Prep 15 mins
Cook 15 mins
This is a full English brreakfast version of the classic Spanish omelet conveniently cooked in one pan.
- 8 ounces potatoes, peeled and cut into small chunks
- 4 sausages, cut into quarters
- 2 tablespoons sunflower oil
- 5 slices bacon, halved
- 1 ounce butter
- 4 ounces small mushrooms, wiped clean
- 6 -8 eggs
- 2 tomatoes, cut into wedges
- salt and pepper
- Boil the potatoes in a salted water for 7-8 mins until just tender, drain and set aside.
- Heat1 tbs of the oil in a large (9in) non stick frying pan, add the sausage quarters and fry for 2 mins, turning until golden.
- Transfer sausages to a plate and fry the bacon pieces for 1 min on each side. Set aside with the sausages.
- Add the remaining oil and half the butter to the pan, add the potatoes and fry for 5-6 minutes until crisp and golden. Season and set aside.

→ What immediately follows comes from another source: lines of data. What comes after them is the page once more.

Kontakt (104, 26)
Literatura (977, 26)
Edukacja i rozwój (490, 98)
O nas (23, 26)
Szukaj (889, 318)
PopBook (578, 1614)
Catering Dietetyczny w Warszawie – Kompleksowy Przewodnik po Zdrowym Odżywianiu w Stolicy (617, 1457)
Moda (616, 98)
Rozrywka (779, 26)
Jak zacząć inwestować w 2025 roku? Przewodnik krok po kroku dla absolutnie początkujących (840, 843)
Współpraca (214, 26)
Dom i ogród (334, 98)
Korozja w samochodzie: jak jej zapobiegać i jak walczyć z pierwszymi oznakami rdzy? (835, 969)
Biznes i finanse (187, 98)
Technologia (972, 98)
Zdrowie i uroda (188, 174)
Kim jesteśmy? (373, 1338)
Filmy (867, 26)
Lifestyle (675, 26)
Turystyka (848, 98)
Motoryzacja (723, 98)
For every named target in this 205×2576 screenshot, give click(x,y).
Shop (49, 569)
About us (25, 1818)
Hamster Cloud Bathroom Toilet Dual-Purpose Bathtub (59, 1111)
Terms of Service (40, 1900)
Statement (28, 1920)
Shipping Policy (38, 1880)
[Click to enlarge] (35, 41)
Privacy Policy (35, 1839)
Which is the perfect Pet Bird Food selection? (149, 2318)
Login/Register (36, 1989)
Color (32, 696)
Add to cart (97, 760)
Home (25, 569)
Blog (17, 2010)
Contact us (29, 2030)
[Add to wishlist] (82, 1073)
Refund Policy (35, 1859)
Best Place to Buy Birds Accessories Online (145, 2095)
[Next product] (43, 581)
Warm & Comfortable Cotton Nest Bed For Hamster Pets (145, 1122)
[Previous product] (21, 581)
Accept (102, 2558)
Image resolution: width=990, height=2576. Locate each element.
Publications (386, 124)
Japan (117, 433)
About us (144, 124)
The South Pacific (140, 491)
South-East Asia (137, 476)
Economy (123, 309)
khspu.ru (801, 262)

- Place the rest of the butter in the pan with the mushrooms and some seasoning and fry for 1 minute.
- Return the sausages, bacon and potatoes to the pan and arrange them over the base so that eventually, every slice will get a bit of everything.
- Beat the eggs with same salt and pepper and pour into the pan. Cook on a low heat for 15 mins until almost set.
- Preheat the broiler to medium-high.
- Season the tomato wedges with a little salt and pepper and arrange them over the top of the tortilla.
- Slide the pan under the broiler for 2-3 mins until the tortilla is sllightly browned and the tomatoes are hot. Serve cut into wedges.